Excerpted passage
Q: I had a breast reduction done when I was a teenager (now age 30)and now, if you can believe it, I’m thinking about getting breast implants. I am a 34B and was thinking of getting 350cc silicone gel implants if this will not make me too big. My main concern is am I more likely to have something go wrong. Is it (augmentation) more difficult since I already had breast surgery?
A: Surprisingly it is not rare that a former breast-reduction patient will one day later desire a breast augmentation. Teenage breast reduction has the potential for this to happen as the reduced breast will be exposed to pregnancies, which cause breast involution or breast-tissue shrinkage. When coupled with the prior breast reduction, a woman can eventually end up with almost no breast tissue at all. The desire for augmentation after reduction may also occur if the amount of breast tissue removed was excessive.
Prior breast-reduction surgery has no negative influence on the subsequent placing of breast implants. Reduction surgery occurs above the muscle; implants are generally placed below the muscle.
Q: I have a few wrinkles and extra skin on my lower eyelids I would like to get rid of. I have read about lasers and chemical peels. Which of these two lasts the longest? Which is the most natural looking result? Which is least likely to excessively tighten skin? I am curious as to why laser resurfacing is so popular over chemical peels.

Exercise set
a) Reproduce the passage of the cosmetic surgery Q&A from "Q: I had a breast" to "removed was excessive.".
b) Answer these questions using the cosmetic surgery Q&A:
(i) How old is the first questioner now?
(ii) What size and type of implants is the first questioner considering?
(iii) Where are breast implants generally placed?
c) Write a continuation of the cosmetic surgery Q&A that picks up after its final question.

Dataset excerpts
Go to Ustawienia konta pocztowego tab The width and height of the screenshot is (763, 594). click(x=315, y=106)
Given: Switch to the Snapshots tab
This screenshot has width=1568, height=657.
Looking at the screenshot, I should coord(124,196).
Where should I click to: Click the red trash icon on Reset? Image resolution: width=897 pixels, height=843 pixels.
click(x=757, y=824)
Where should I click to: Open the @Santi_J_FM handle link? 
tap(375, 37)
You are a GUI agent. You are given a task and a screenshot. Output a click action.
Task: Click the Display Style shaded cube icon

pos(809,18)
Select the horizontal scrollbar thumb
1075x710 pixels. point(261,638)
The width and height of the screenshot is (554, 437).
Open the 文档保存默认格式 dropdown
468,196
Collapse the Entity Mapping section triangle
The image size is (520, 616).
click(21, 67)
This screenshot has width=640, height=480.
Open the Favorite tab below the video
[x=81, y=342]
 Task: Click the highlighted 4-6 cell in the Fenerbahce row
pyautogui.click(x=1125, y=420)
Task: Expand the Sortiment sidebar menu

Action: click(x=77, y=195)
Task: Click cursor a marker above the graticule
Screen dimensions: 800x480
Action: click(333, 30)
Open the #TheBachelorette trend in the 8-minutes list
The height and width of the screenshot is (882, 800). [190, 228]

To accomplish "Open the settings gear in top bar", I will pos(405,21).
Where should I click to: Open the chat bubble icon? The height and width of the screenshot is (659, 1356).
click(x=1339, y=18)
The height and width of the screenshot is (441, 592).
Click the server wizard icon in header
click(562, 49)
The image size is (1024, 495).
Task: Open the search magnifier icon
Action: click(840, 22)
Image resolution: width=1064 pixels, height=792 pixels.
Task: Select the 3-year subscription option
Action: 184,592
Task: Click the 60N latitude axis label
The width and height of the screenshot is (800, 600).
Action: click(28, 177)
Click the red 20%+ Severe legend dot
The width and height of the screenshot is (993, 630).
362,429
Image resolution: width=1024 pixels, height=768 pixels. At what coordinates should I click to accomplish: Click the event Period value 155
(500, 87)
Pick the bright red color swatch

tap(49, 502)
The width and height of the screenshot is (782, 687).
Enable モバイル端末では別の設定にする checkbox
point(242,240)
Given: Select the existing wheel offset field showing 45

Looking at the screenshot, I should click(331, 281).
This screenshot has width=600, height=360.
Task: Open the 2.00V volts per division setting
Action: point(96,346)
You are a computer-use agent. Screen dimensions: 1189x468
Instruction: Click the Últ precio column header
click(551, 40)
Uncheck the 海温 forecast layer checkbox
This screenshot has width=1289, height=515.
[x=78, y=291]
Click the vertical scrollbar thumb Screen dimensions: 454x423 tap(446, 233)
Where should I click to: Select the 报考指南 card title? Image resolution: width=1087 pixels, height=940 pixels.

Your written answers
a)
Q: I had a breast reduction done when I was a teenager (now age 30)and now, if you can believe it, I’m thinking about getting breast implants. I am a 34B and was thinking of getting 350cc silicone gel implants if this will not make me too big. My main concern is am I more likely to have something go wrong. Is it (augmentation) more difficult since I already had breast surgery?
A: Surprisingly it is not rare that a former breast-reduction patient will one day later desire a breast augmentation. Teenage breast reduction has the potential for this to happen as the reduced breast will be exposed to pregnancies, which cause breast involution or breast-tissue shrinkage. When coupled with the prior breast reduction, a woman can eventually end up with almost no breast tissue at all. The desire for augmentation after reduction may also occur if the amount of breast tissue removed was excessive.

b)
(i) 30
(ii) 350cc silicone gel implants
(iii) Below the muscle

c)
A: Both methods, laser versus trichloroacetic acid chemical peel, are commonly used and it is a matter of comfort and experience as to which method plastic surgeons use.
It is likely you may also benefit by a pinch lower blepharoplasty with a TCA peel, but I would have to look at your lids to answer that question. This is a favorite method of mine for the lower eyelids because it works very well with a very small amount down time. It is also the most minimalist method to guarantee lower lid skin would be tightened to some degree.
Lasers are more popular than peels today for a few reasons. First, they are more “high-tech,” and with that comes the assumption they produce better results. In addition, their high cost and the need for the manufacturers to sell them drive a lot more visible marketing efforts.